Однажды весною я гулял по сельскому простору. Весна стояла чудная, ясная, солнечная, теплая, благоуханная и жизнерадостная; такая весна, какая была обычной во дни моей юности, а не та фальсификация весны, которая дается нам в настоящее лживое время, фальсификация, отличающаеся пестрою сменою восточного ветра, снега, дождя, изморози, грозовых бурь, града, слякоти, грязи и гололедицы.

Да, такая весна была бы хороша даже и в те благословенные времена. И когда я шел по пробуждающимся полям, наблюдая рассвет грядущей зелени, подстерегая все усиливающийся под поцелуями солнца стыдливый румянец распускающихся цветов боярышника, глядя на старые матерые деревья, с такою гордостью поднимавшие кверху на сильных руках-ветвях мириады глянцовитых почек, чтобы теплый западный ветерок, налетавший со звонким смехом, мог их приласкать, любуясь яркою желтизною пробивавшихся сквозь густой слой прошлогодней лесной листвы скороспелок, замирая в умилении при виде залитых солнцем и покрытых зеленым пушком холмов, слушая голосистый птичий хор и жужжание целаго мира только что призванных к жизни легкокрылых пестрых насекомых, с упоением вдыхая крепительный и живительный запах свеже вспаханной земли и восторженно внимая пленительным напевам всей ликующей природы,- во мне поднялся дух.

Пробудилась весна и во мне, вливая в мои жилы новые силы, ободряя новыми сладкими надеждами.

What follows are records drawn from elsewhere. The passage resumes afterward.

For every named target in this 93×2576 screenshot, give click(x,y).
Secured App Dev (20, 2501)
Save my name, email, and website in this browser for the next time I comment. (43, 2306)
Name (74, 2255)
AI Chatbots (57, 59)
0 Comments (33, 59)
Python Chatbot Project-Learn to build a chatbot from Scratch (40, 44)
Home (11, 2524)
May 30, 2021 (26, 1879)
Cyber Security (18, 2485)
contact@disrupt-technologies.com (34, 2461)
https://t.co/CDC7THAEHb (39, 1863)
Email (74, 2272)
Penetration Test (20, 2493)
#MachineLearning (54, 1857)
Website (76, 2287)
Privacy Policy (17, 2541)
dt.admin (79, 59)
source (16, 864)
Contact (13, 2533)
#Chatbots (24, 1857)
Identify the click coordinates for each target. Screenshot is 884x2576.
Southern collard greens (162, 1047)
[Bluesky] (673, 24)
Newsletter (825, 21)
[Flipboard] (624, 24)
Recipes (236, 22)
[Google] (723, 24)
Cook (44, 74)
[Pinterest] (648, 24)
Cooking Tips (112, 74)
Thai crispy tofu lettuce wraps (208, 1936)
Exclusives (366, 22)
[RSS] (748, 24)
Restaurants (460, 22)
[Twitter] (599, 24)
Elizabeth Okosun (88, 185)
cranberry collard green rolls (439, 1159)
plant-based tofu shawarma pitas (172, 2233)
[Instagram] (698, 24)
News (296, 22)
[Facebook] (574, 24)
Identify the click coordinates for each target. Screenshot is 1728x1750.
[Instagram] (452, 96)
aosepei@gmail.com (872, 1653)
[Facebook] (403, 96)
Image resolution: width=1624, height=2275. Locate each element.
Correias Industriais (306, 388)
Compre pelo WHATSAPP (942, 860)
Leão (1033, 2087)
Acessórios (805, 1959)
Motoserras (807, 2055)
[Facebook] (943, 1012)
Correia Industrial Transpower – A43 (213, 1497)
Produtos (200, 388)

И это было неудивительно, потому что ведь и я составляю часть природы. В моем сердце также распускались нежные листочки и пробивались новые зеленые побеги. Из самых недр его стремились к свету пышные цветы любви и признательности. В моем точно посвежевшем мозгу зарождались новые благородные мысли и возставали новые светлые образы.

Сама мать-природа шла рядом со мною, объясняя мне самоё себя, окружающий меня мир и скрытые в нем пути Божии.

Мне было жаль, что осадившие меня прекрасные мысли и небесные видения могут пропасть для моих ближних, поэтому я приютился в первом попавшемся сельском коттедже и принялся записывать все то, что наполняло мое сердце и мой ум. Писал я просто, без вычур и натяжек, писал, что и как я видел пред собою:

"Говорят, что я не в состоянии написать ничего особенного, "первокласснаго", - рассуждал я про себя.- Постараюсь опровергнуть это мнение. Напишу именно первоклассную вещь. До сих пор я трудился лишь для обыденного, дюжинного читателя. Теперь же буду трудиться для обогащения классической литературы моей дорогой родины".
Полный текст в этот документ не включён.